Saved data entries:
····················

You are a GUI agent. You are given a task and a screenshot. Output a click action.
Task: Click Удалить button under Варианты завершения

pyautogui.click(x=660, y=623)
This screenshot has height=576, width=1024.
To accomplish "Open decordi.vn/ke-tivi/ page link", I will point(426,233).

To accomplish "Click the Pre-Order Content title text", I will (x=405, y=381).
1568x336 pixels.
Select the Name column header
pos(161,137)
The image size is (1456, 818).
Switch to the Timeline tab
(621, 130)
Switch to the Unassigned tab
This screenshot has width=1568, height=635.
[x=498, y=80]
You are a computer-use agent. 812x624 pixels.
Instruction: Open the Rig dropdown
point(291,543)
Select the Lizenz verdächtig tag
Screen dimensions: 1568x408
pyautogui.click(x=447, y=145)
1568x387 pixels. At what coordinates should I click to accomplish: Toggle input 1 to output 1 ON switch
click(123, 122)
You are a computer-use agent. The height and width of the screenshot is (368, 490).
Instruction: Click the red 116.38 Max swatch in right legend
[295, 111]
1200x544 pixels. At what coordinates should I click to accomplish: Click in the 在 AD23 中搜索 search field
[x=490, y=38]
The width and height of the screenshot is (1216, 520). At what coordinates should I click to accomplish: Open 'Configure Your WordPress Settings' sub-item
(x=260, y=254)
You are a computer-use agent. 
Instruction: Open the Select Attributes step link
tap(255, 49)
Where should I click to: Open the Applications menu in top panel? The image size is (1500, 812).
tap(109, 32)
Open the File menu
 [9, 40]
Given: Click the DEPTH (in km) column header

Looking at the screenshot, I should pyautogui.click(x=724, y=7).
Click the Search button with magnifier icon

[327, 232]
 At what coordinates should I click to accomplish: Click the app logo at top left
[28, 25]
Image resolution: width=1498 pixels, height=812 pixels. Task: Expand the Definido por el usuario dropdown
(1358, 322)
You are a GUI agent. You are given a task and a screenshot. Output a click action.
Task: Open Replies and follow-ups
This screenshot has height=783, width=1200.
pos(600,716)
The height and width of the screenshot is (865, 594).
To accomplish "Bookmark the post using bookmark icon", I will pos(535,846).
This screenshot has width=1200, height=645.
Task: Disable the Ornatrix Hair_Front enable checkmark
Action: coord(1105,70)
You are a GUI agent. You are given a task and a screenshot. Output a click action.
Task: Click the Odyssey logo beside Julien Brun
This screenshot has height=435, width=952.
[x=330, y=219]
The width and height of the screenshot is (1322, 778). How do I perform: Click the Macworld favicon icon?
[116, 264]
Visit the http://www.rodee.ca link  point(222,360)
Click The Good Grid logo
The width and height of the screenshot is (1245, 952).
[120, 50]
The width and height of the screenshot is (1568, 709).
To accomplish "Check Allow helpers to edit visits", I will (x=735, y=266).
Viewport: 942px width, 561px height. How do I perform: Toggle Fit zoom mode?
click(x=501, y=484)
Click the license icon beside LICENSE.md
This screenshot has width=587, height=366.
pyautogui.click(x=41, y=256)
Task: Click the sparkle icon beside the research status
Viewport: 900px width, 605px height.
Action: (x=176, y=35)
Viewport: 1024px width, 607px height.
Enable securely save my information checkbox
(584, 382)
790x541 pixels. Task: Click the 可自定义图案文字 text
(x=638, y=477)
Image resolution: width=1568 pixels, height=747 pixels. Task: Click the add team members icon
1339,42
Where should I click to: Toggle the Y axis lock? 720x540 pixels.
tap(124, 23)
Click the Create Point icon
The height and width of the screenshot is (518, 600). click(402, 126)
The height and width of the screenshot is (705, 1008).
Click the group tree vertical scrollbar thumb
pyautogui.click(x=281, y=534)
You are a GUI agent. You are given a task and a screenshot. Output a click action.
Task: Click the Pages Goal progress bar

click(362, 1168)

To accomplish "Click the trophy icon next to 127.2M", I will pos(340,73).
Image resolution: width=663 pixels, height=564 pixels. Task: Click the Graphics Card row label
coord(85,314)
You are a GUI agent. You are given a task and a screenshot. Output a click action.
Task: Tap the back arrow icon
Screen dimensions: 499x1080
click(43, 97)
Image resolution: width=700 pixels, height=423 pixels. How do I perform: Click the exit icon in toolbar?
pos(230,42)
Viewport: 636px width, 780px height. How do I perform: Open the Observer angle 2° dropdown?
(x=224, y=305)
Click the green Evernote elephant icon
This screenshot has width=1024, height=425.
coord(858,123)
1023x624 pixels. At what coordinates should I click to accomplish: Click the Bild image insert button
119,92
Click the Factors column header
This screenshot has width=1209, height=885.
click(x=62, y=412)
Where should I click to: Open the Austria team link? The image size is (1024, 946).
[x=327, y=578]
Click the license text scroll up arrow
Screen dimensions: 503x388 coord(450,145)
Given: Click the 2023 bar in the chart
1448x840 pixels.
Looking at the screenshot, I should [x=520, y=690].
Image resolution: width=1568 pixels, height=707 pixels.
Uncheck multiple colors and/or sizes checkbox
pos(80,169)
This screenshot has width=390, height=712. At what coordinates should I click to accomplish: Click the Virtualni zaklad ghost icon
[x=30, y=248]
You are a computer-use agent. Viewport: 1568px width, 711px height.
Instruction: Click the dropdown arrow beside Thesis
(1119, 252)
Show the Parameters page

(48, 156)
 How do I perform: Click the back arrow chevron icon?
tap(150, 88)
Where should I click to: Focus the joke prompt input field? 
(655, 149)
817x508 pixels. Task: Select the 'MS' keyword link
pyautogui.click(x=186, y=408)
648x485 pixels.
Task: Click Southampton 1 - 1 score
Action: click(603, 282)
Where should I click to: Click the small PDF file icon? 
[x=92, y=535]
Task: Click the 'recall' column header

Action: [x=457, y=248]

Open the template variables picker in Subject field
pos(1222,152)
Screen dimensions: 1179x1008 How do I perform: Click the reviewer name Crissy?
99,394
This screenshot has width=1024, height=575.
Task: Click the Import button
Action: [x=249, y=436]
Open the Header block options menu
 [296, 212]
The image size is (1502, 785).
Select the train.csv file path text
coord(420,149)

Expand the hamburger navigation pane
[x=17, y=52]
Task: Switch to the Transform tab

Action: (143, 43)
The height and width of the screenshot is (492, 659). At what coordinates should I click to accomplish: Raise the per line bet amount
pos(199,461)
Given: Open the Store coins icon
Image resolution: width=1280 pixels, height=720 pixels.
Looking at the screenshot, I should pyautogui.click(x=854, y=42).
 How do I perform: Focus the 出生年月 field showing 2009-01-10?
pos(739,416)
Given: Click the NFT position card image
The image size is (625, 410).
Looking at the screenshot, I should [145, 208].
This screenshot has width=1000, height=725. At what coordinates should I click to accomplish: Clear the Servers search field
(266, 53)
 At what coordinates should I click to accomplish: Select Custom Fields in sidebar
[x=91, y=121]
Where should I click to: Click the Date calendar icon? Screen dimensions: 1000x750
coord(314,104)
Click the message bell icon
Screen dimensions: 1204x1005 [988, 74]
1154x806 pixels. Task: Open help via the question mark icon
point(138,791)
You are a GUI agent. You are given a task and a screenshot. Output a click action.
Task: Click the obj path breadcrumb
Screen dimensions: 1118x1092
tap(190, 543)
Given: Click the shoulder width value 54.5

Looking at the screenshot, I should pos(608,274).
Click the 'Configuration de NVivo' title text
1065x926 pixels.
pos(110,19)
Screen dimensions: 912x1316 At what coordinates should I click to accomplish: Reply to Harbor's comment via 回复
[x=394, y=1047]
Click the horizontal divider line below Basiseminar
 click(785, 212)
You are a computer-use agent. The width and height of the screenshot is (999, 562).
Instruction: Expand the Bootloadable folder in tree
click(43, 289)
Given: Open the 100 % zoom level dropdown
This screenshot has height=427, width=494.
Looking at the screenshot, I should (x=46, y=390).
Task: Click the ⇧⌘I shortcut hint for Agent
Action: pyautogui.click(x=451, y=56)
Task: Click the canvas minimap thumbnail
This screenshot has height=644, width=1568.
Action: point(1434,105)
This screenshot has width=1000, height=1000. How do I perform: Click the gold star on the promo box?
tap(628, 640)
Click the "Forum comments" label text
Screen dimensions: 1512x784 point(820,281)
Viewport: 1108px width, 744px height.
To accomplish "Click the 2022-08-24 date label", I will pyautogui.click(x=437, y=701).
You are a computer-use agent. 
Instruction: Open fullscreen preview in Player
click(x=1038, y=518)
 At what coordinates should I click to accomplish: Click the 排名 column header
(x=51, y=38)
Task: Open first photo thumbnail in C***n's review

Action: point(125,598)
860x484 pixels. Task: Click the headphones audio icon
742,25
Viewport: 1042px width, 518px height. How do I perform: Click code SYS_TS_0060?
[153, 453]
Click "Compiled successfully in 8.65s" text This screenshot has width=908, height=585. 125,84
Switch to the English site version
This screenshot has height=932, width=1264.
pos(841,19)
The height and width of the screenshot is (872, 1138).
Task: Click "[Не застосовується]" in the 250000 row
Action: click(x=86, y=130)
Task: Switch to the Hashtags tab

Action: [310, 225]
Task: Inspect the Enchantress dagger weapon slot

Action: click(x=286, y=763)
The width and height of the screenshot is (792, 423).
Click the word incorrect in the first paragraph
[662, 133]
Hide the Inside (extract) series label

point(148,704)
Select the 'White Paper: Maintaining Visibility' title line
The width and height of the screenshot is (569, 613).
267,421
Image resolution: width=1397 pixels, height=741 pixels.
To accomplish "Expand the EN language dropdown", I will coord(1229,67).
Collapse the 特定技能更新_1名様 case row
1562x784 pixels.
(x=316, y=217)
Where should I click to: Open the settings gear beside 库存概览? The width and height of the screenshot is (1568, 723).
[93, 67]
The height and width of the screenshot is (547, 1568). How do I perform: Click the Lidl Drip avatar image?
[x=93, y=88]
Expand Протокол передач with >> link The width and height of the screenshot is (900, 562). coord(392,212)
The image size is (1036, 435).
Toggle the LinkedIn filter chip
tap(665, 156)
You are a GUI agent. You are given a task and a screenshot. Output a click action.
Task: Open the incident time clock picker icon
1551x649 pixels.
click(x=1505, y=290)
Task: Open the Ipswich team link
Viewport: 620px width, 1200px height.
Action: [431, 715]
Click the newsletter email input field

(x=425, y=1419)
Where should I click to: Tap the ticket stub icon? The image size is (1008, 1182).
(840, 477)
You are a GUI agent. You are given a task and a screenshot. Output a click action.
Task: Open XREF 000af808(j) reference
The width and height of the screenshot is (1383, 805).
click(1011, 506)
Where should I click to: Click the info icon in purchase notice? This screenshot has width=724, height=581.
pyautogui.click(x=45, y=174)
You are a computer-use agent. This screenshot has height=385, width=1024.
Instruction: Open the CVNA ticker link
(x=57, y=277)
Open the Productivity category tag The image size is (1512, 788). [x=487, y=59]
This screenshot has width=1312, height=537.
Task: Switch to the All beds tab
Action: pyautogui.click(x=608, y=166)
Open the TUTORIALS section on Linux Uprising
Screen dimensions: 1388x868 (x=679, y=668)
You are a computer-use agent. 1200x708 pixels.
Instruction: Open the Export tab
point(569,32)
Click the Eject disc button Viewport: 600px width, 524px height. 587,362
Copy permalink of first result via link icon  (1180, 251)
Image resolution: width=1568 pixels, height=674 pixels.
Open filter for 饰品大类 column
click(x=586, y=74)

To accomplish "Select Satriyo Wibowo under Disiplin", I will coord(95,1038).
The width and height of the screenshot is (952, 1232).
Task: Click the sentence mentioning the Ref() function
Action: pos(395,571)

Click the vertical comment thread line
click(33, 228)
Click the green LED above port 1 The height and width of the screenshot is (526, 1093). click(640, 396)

····················

▶ **DESCRIPTION OF THE TASK**: In the records above, some lines hold the word "computer"; copy each such line.

▶ **SOLUTION TO THIS TASK**:
You are a computer-use agent. 812x624 pixels.
You are a computer-use agent. The height and width of the screenshot is (368, 490).
You are a computer-use agent. 
You are a computer-use agent. Viewport: 1568px width, 711px height.
You are a computer-use agent. The width and height of the screenshot is (999, 562).
You are a computer-use agent. 
You are a computer-use agent. This screenshot has height=385, width=1024.
You are a computer-use agent. 1200x708 pixels.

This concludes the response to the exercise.